Some people are excited (positively or negatively) about Nate Silver’s column today giving a probability of a GOP takeover at 60%. To cut to the chase: I do not think that number means what you think it does.
Here are three big things to think about.
1) Five coin tosses. At this point, Senate control comes down to as few as five* races: AK, CO, IA, KY, and LA. Think of these races as coin tosses. Then Democrats have to win 3 out of these 5 tosses to retain control. (I’m simplifying matters, but not by much.) These coins are not perfectly fair, and the overall situation is a little unfavorable to Democrats. That is basically the amount of uncertainty expressed in Silver’s probability.
Fundamentally, any probability in the 40-60% range is a numerical way of saying “I don’t know.” (Just to poke at the scar a bit, “I don’t know” is what Silver should have said when he intimated that Brazil would probably beat Germany in the World Cup. We all know how that turned out.)
2) The certainty fallacy. Silver has done something common among paid writers, which is to do what it takes to attract eyeballs. He has rounded a probability that is barely over 50% to make the statement that one side is ahead.
This problem is endemic to journalism. Nuance with probabilities is just lost on most people. But writers are just trying to appeal to their readers. The real headline is “WE DON’T KNOW” but somehow that is not what gets the lead. Really, he’s caved in to all of you!
Basically, whenever you see a probability like that, you should mentally say “plus or minus 20%” just to get the right idea. Of course, if the probability gets above 80% that doesn’t make sense any more. At that point, it’s OK to say that one side is ahead.
3) One of those coins might say “D” on both sides. As I’ve pointed out before, the biggest problem is that we don’t know how Alaska will turn out. The only recent Alaska poll shows Sen. Mark Begich (D) bounding out to a 12% lead over likely nominee Dan Sullivan (R), probably because of a gaffe on Sullivan’s part.

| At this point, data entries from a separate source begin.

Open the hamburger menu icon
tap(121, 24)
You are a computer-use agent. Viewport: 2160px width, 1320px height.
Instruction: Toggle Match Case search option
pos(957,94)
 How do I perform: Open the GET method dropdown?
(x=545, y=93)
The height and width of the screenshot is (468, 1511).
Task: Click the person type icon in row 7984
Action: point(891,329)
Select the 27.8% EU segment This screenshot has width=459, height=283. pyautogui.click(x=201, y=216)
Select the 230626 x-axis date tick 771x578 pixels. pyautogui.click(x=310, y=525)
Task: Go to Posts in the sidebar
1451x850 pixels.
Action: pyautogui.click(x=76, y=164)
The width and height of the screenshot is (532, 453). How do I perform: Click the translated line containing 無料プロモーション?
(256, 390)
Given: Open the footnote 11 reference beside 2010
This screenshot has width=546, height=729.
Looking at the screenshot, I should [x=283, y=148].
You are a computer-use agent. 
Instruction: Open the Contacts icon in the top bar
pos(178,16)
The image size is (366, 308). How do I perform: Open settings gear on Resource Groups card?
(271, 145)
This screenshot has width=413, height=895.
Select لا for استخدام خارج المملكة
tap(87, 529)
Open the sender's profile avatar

If Begich really is ahead, that translates to Democrats only having to win 2 out of 4. That gives a pretty accurate intuition for where the Senate race actually is as of today.
Make no mistake: at the moment, the battle for Senate control is super-close. If national opinion swings as little as 2 points in either direction, uncertainty about Senate control will evaporate. As I’ve written before, even if that happens, don’t be surprised if both sides end up with 49 to 51 seats each in 2015.
*Just for purposes of building up a clearer intuition about probability, I’ve left out AR, GA, and NC. Of course, here at PEC our Meta-Analysis considers all races at once. But the bottom-line answer is exactly what I’ve said. So for purposes of discussion today, I’ll leave those races out.